[Collected data entries]
- - -
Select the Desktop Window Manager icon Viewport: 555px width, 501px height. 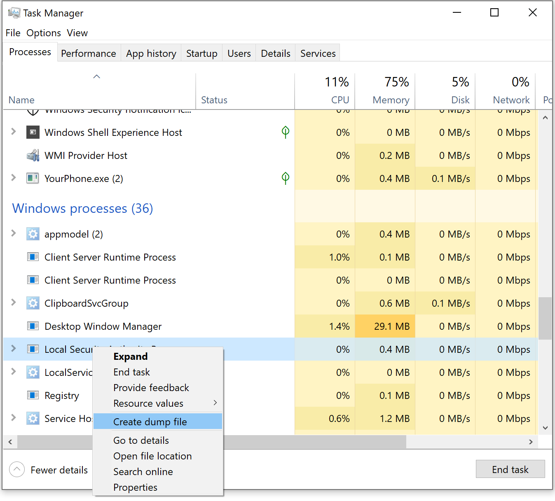pyautogui.click(x=33, y=326)
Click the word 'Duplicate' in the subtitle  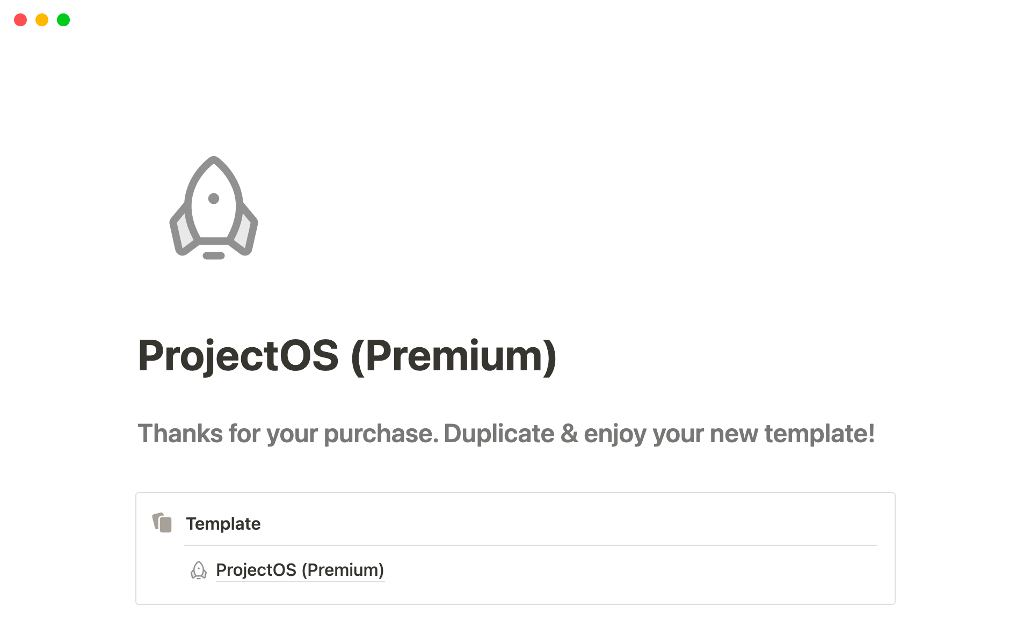coord(499,434)
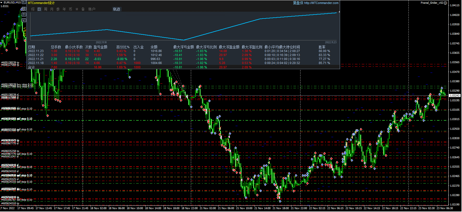
Task: Click the minimize panel '−' icon
Action: [x=24, y=3]
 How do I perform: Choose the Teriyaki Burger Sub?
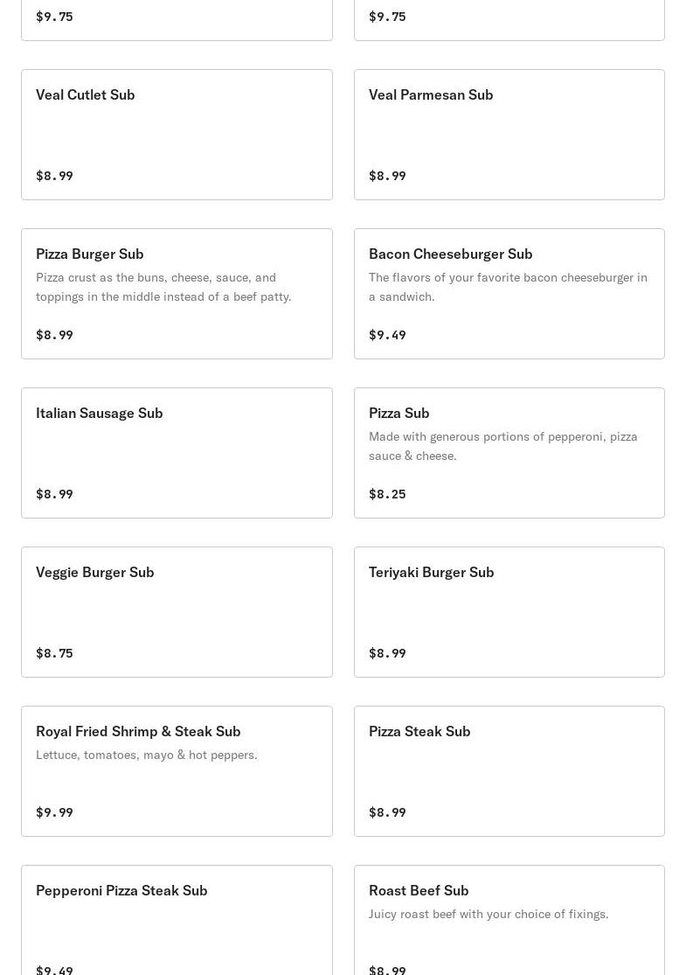[x=509, y=612]
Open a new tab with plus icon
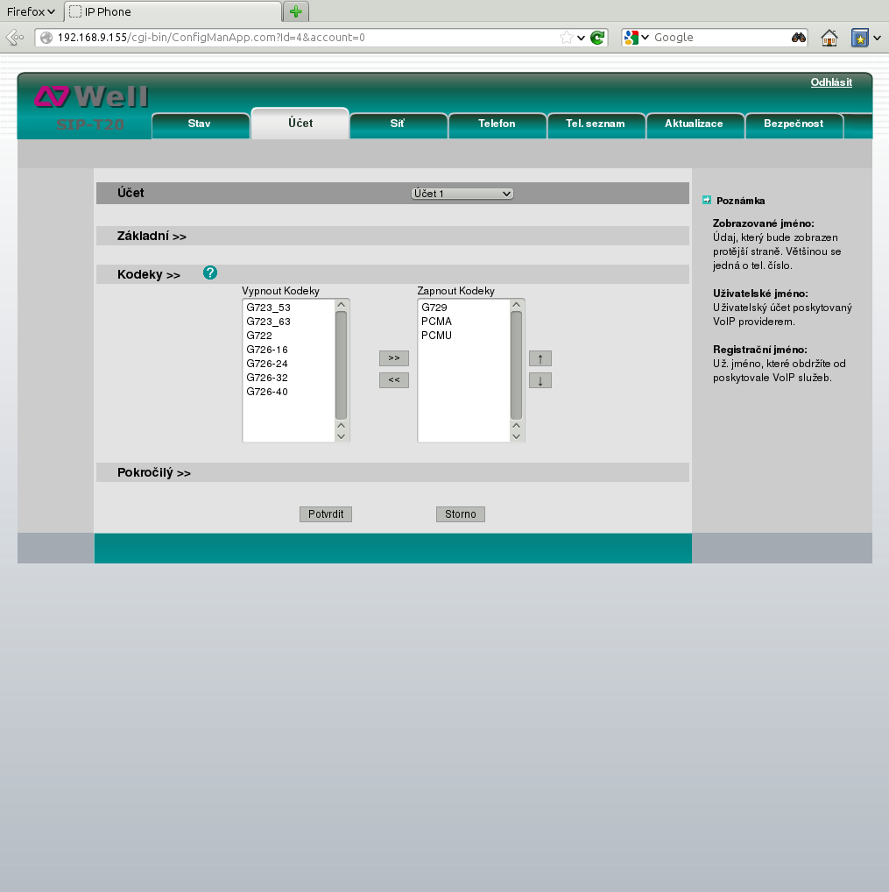The image size is (889, 892). coord(296,11)
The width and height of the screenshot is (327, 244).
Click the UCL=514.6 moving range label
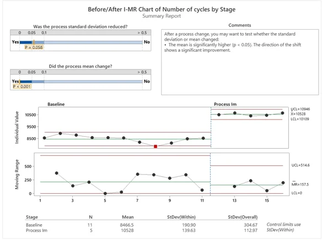(301, 165)
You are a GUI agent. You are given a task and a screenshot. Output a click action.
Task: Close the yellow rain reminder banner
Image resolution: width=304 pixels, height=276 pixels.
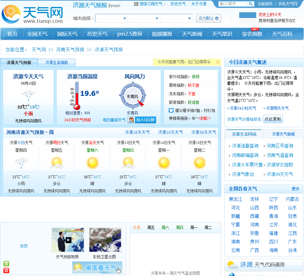[x=218, y=62]
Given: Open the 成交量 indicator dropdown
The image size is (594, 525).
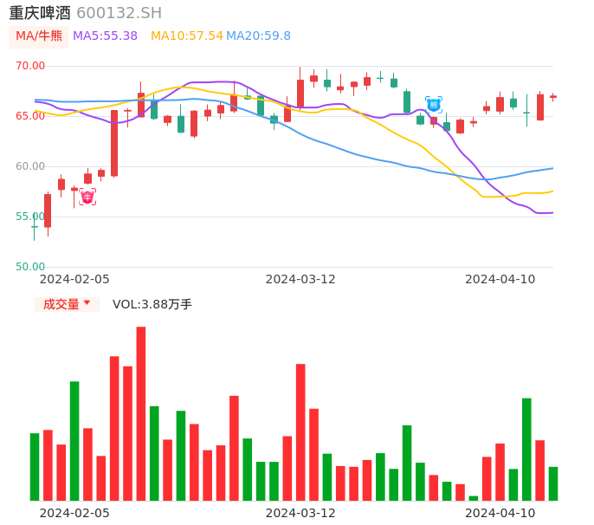Looking at the screenshot, I should 67,304.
- - -
#### Task:
Leaving out the pictures, please transcribe exactly the lines from the one that holds "Open a new tab with plus icon" through the last line of the entries above, both included.

#### Answer to this task:
Open a new tab with plus icon
The image size is (889, 892). coord(296,11)
The width and height of the screenshot is (327, 244).
Click the UCL=514.6 moving range label
(301, 165)
You are a GUI agent. You are given a task and a screenshot. Output a click action.
Task: Close the yellow rain reminder banner
Image resolution: width=304 pixels, height=276 pixels.
[x=218, y=62]
Given: Open the 成交量 indicator dropdown
The image size is (594, 525).
Looking at the screenshot, I should 67,304.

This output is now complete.